More important, perhaps, in the absence of monitoring, corporation would be unable to comply with their responsibility to respect.  In this sense, human rights due diligence serve the same essential function as financial due diligence.  Human rights due diligence ought to operate in a manner that is similar to internal financial management, and for the same reasons--in both cases corporate financial performance is a function of maximizing knowledge of performance (financial or human rights) providing the corporation with the power to effectively mitigate adverse effects that in either case will have a substantial impact on its financial performance. To some extent, corporations understand this.  It is well known that "economic enterprises have begun to harvest and disclose vast amounts of information on their corporate behavior, well beyond that required by domestic law."  Larry Catá Backer, From Moral Obligation to International Law: Disclosure Systems, Markets and the Regulation of Multinational Corporations. Georgetown Journal of International Law, Vol. 39:591-653 (2008) at 631.  Everyone from credit rating agencies to investment bankers and consumer groups receive substantial amounts of information about a company and ts operations.  That this information is carefully crafted to the benefit of the corporation goes to the quality and use of the informaiton rather than to the capacity of a corporation to generate, harvest and distribute such information.  
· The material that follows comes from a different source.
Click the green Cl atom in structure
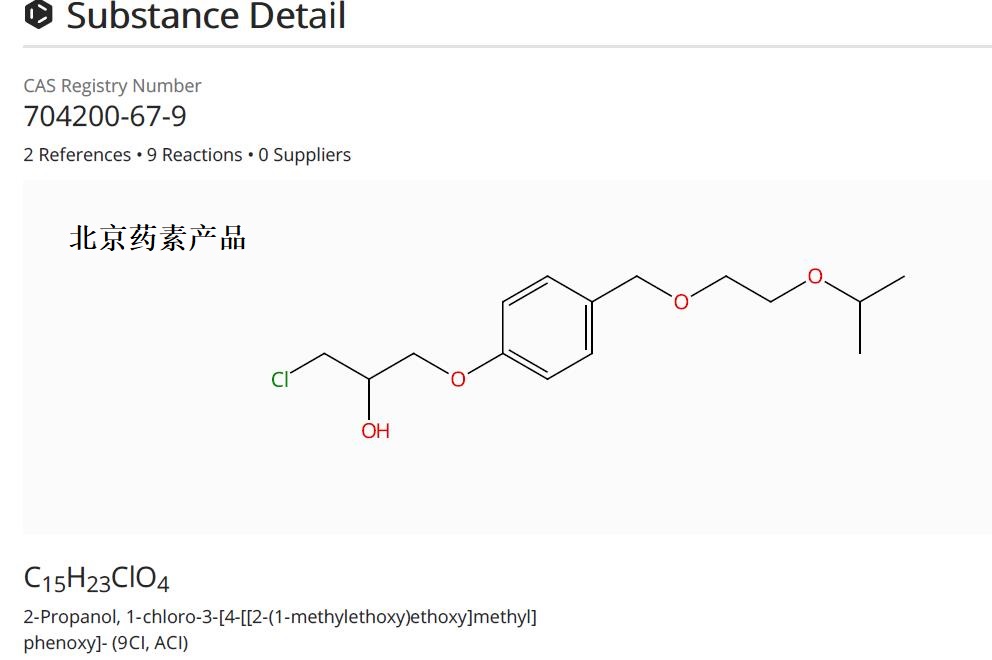This screenshot has width=992, height=660. pyautogui.click(x=280, y=379)
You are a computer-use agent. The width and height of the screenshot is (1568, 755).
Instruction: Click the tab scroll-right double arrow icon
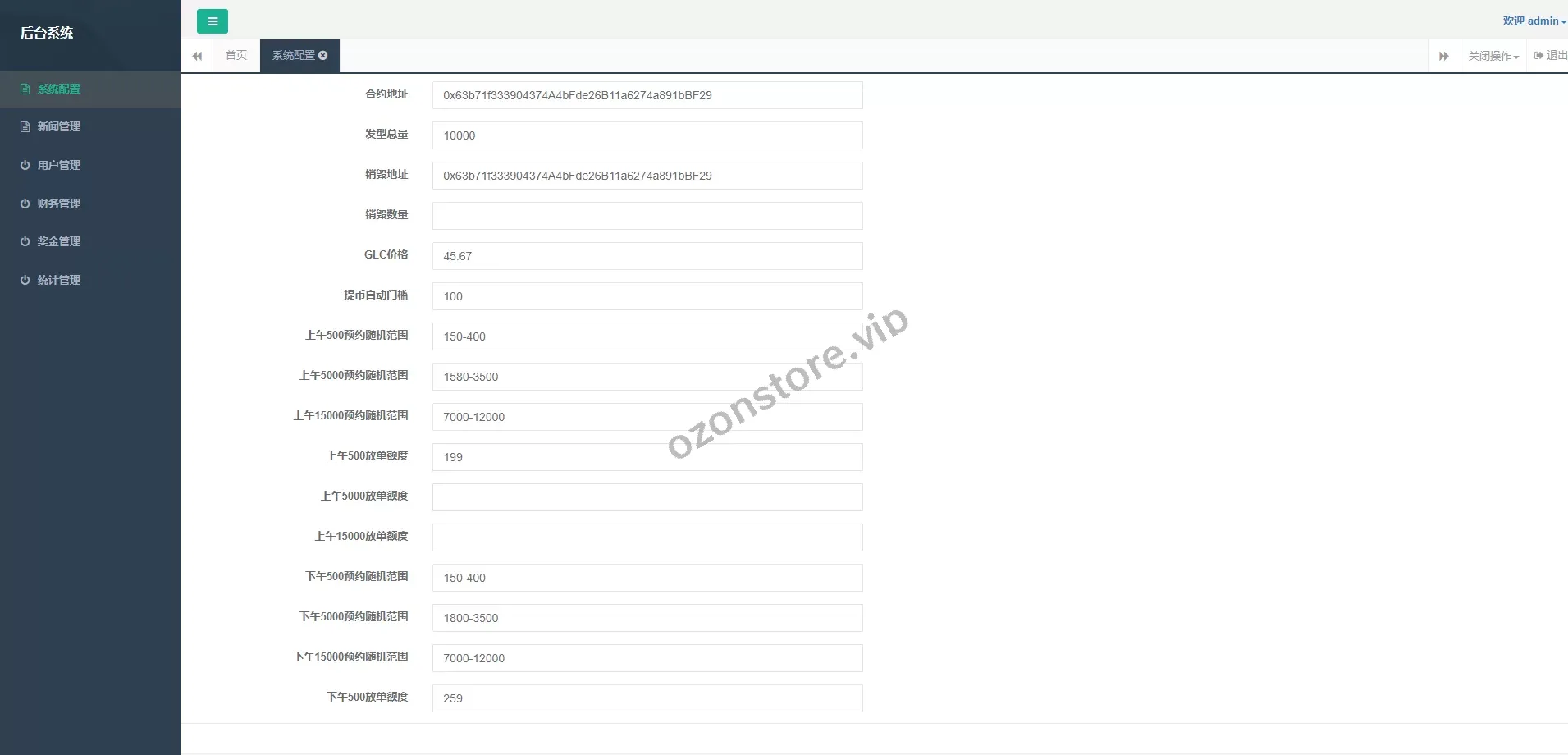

But the notion of compliance with a corporation's social license--now understood by reference to a corporation's responsibility to respect human rights as defined by a normative framework grounded in public law principles--is not co extensive with the entire possible range of corporate activity.  Responsibility is understood as minimums in the way that compliance with law is understood as threshholdsfor behavior above which the state  has nothing to say.   But the willingness of a corporation to do more than comply with the bare minimum imposed by law in one respect cannot be used to absolve corporate failure to comply with law in other respects.  In the same way, a corporation's willingness to do more than the minimum to comply with its social license obligations (responsibility to respect) with respect to one aspect of human rights does not absolve a failure to respect human rights in another respect.  

Thus unpacked, the basic framework of the responsibility to protect can be understood in its essential terms.  The responsibility to respect is grounded in law based norms, but not those of domestic legal orders.  Instead they represent norms about which at least a rough consensus exists among the community of nations.  These normative rules exist independent of the state and its government apparatus.  It is intimately connected to the relationship between the corporation and its principle stakeholders rather than the connection between the corporation and the state.  This relationship is economic rather than legal, in the sense that human rights obligations inform the nature of the relationship between the corporation and those actors who are affected by corporate activity.  This relationships are well known and understood by corporations.  Adopting a language of human rights deepens an understanding of those relationships rather than changing their fundamental terms.In future posts I will turn to an analysis of the particulars of this construct.